> Activity
Find the line with "You are a computer-use agent." in the data below. Repeat it and every line after it exactly, but not the pictures.

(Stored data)
****************************************

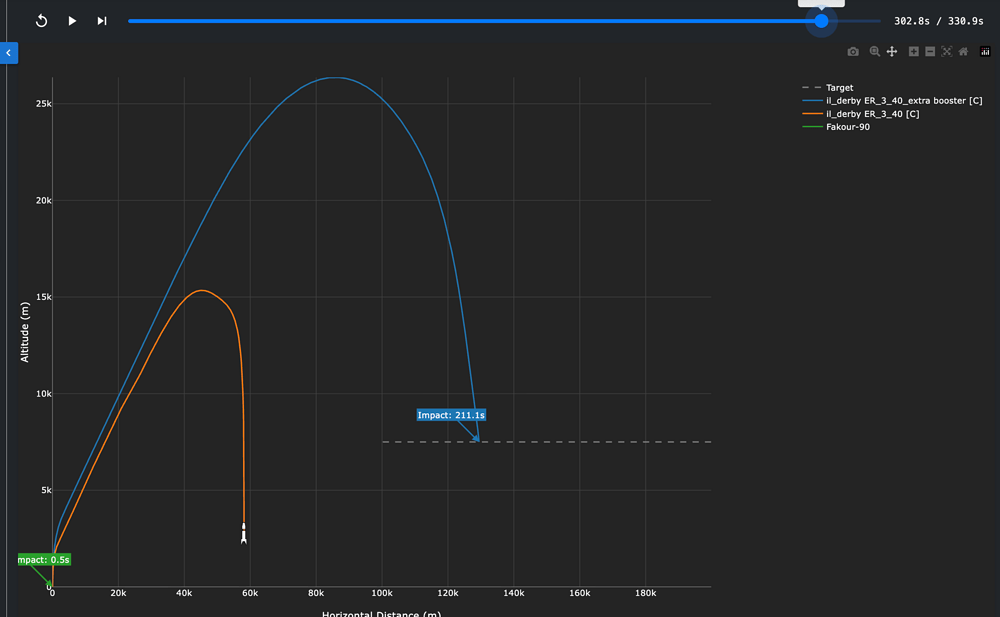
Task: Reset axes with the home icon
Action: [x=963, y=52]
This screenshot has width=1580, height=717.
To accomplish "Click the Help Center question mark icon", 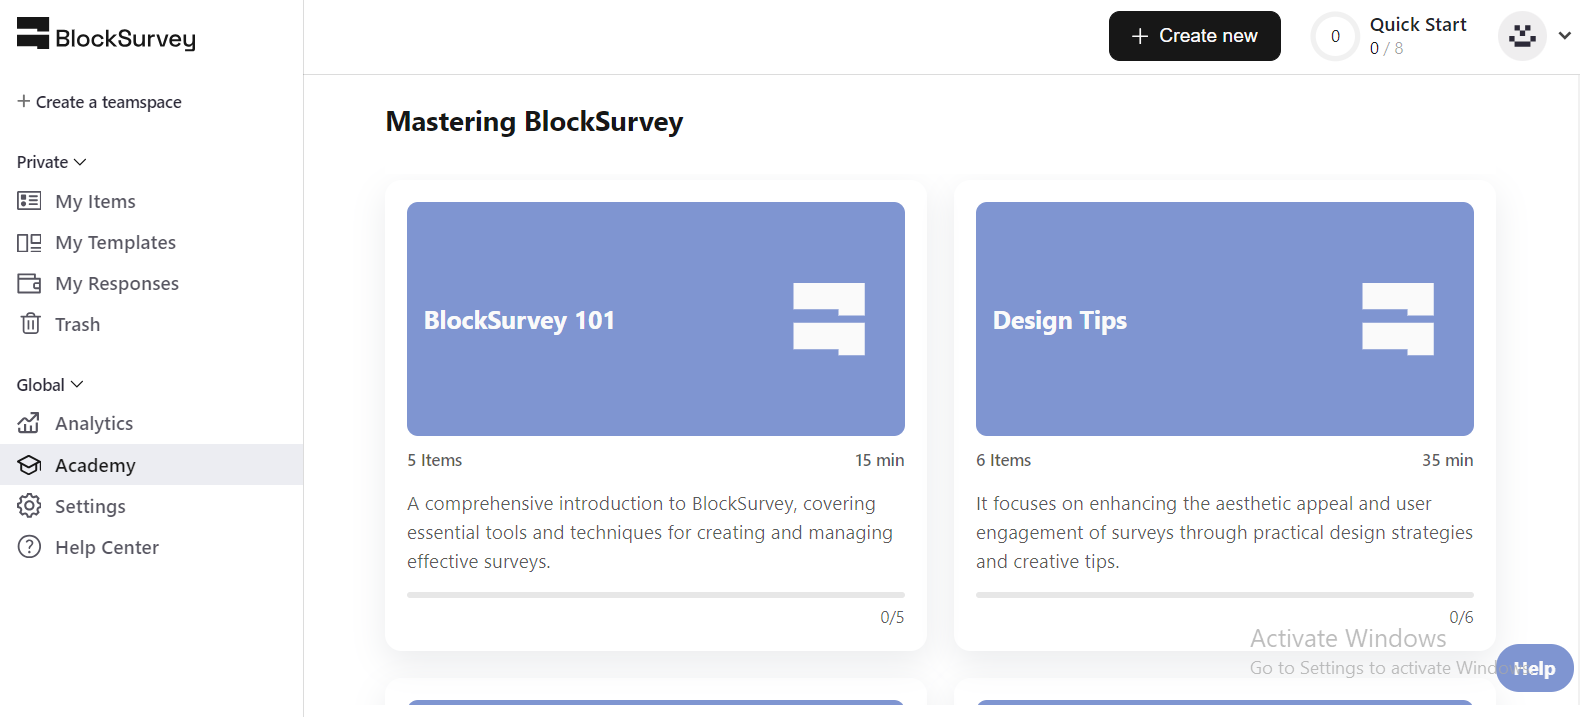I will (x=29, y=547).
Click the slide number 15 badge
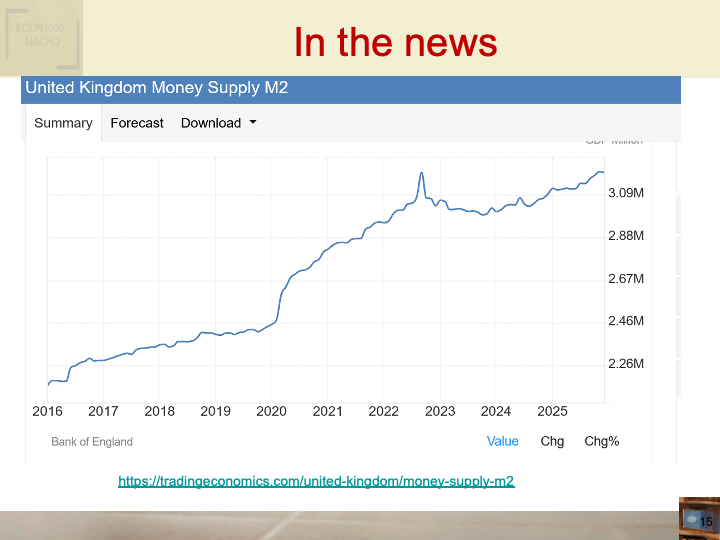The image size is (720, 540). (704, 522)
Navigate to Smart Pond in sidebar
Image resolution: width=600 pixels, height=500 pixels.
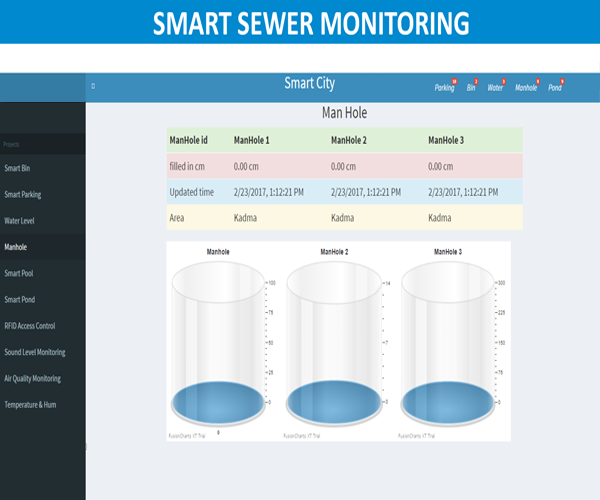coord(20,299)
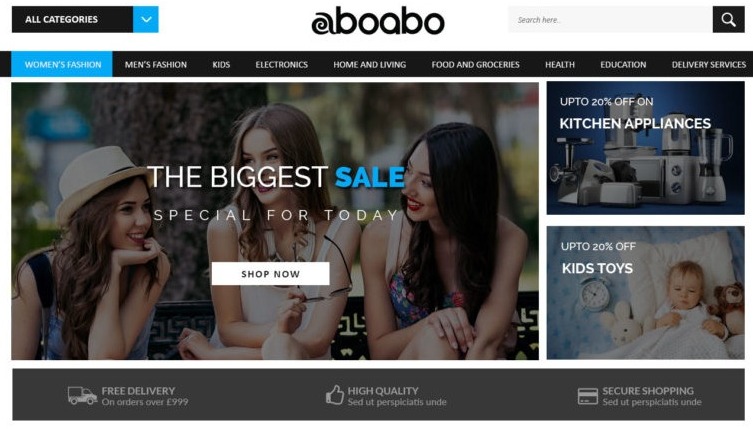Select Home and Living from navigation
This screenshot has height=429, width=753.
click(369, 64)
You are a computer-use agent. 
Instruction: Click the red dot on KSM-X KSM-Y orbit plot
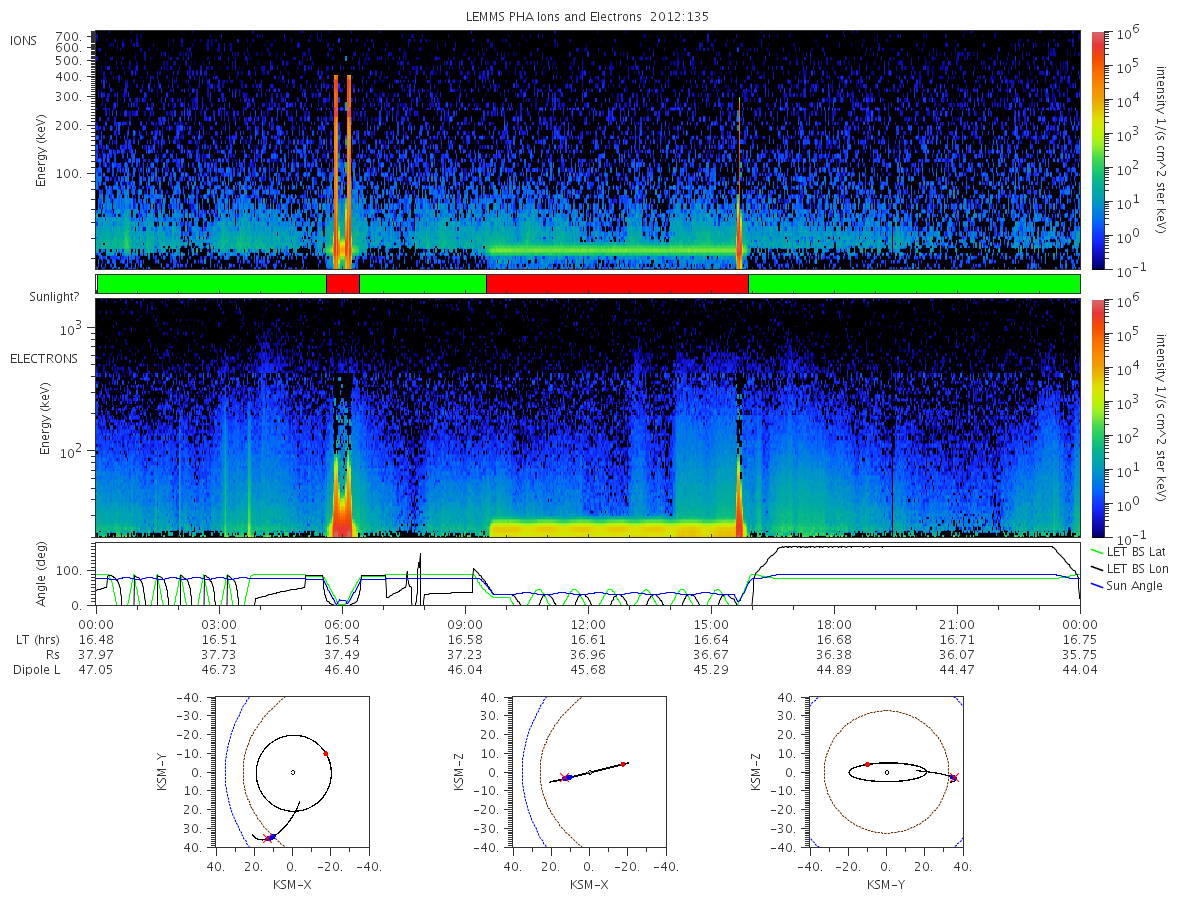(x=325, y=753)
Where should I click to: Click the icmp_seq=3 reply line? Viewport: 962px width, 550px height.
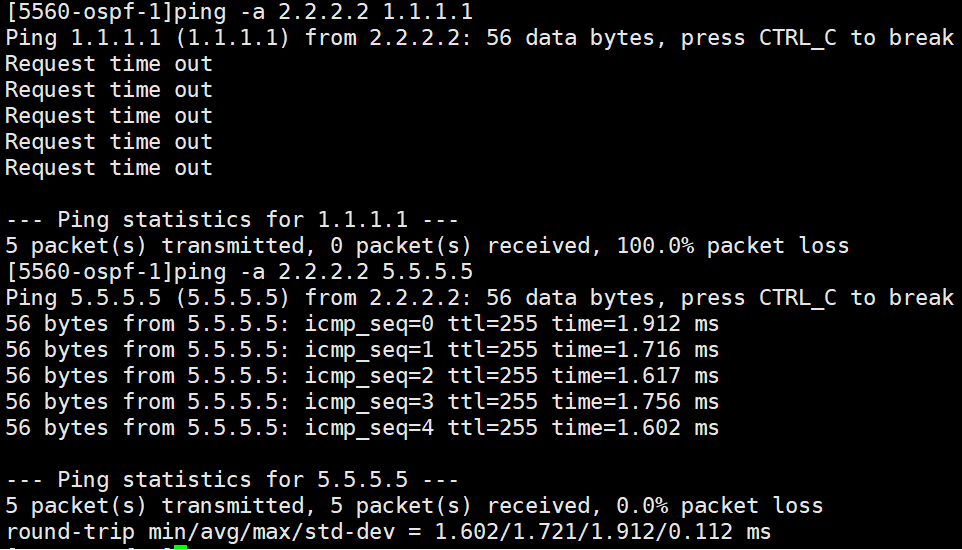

****************************************

> Result below
You are a computer-use agent. 
Instruction: Click the red dot on KSM-X KSM-Y orbit plot
(x=325, y=753)
Where should I click to: Click the icmp_seq=3 reply line? Viewport: 962px width, 550px height.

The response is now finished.